About Those Stellar Initial Claims…
Tyler Durden
Thu, 09/03/2020 – 14:50
To much fanfare, the DOL this morning reported that in the week ended Aug 29, there were “only” 881K new initial jobless claims filed, better than the 950K expected, down from 1.01 million the week prior and the lowest since the covid lockdowns.
The Trump admin was quick to praise these numbers which coming just one day before the suddenly important payrolls report, suggest that August payrolls would be far better than whisper numbers.
There is just one problem: the latest claims report was nothing more than the latest goalseeked government propaganda, boosted this time by a brand new “seasonal adjustment.”
As Goldman explains, the DOL switched from a multiplicative to an additive seasonal factor in this release. If one had applied the historical, multiplicative, seasonal factor, the seasonally adjusted initial claims would have decreased by only 17k to 994k, 44k worse than expected.

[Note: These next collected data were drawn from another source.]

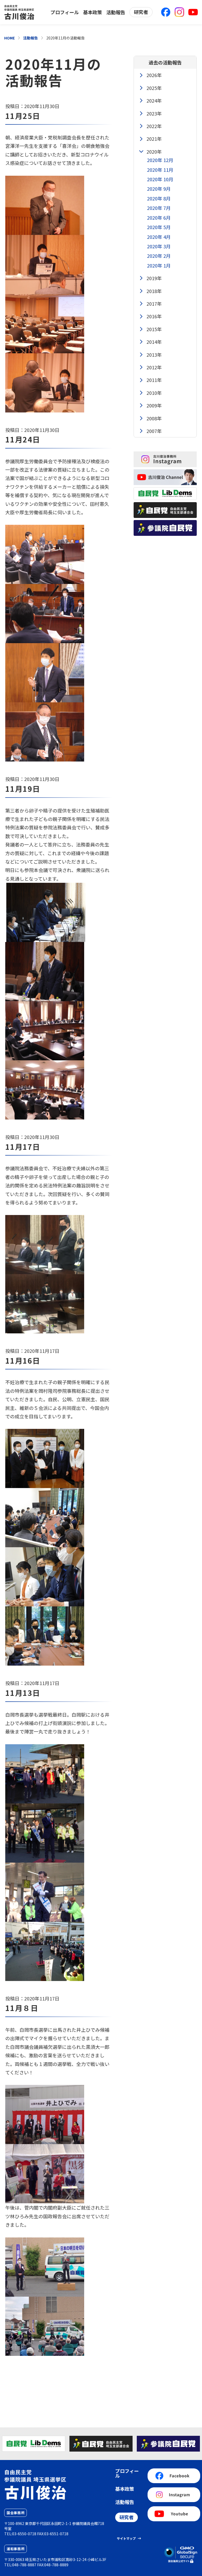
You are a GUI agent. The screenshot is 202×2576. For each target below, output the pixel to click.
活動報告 (115, 12)
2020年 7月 (159, 207)
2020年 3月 (159, 246)
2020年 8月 (159, 198)
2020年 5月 (159, 227)
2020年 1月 (159, 265)
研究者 (141, 11)
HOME (9, 38)
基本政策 (92, 12)
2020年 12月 (160, 160)
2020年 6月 (159, 217)
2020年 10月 (160, 179)
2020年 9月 (159, 188)
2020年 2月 (159, 255)
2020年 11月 (160, 169)
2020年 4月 (159, 236)
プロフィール (64, 12)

Stripping away the seasonal adjustment factor entirely revealed an even uglier picture, as actual initial claims rose from 826K to 833K, a level that has been virtually unchanged for the past 4 weeks.
Furthermore, due to the unprecedented disruption from the covid shutdowns, it is bizarre why one would seek to “seasonally smooth” a historic outlier event which has no precedented in history, and certainly no recurring seasonal component.
And while a state-by-state drilldown showed a modest improvement, with claims decreasing by 12k in Florida, 6k in Georgia, and 5k in Michigan, they soared by 41k in California. These are real claims, not statistically smoothed for political purposes.
It gets worse: when looking at the initial applications under the separate federal Pandemic Unemployment Assistance program which targets the self-employed, gig workers and others who don’t typically qualify for state programs, here the number jumped by about 152,000 to 759,000, led almost entirely by an increase in California, and some 86% of the entire traditional Initial Claims print.
Meanwhile, on an NSA basis, continuing claims fell by 765k to 13,104k last week, yet applying a multiplicative seasonal adjustment (i.e., the one that was replaced) implies that seasonally adjusted continued claims increased by 368k to 14,860k.
Separately, when adjusting for biweekly filing schedules in Florida and California, Goldman estimates the level of continuing claims was also slightly higher at 13,389k, while for the week ended August 29, initial Pandemic Unemployment Assistance (PUA) claims increased by 152k to 759k.
Finally adding across all the various continuing jobless claims categories, where pandemic benefits have emerged as the biggest component with nearly 15 million in claims between Pandemic Unemployment Assistance and Pandemic Emergency Claims, the total number of persons claiming benefits across all programs rose by 2.2 million, from 27.0 million to 29.2 million. This number was unadjusted so there was no politically-biased jiggering that the DOL could apply to it, although we should note that figure has been likely inflated by states counting multiple retroactive weeks by one person instead as multiple people.
Putting it all together, Joshua Shapiro, chief U.S. economist at Maria Fiorini Ramirez said that “It’s very difficult to make any hard conclusions about what one particular week’s worth of data means” adding there’s “still quite a huge amount of people out there that are receiving benefits.”
Yes, 30 million certainly qualifies a “quite a huge” number.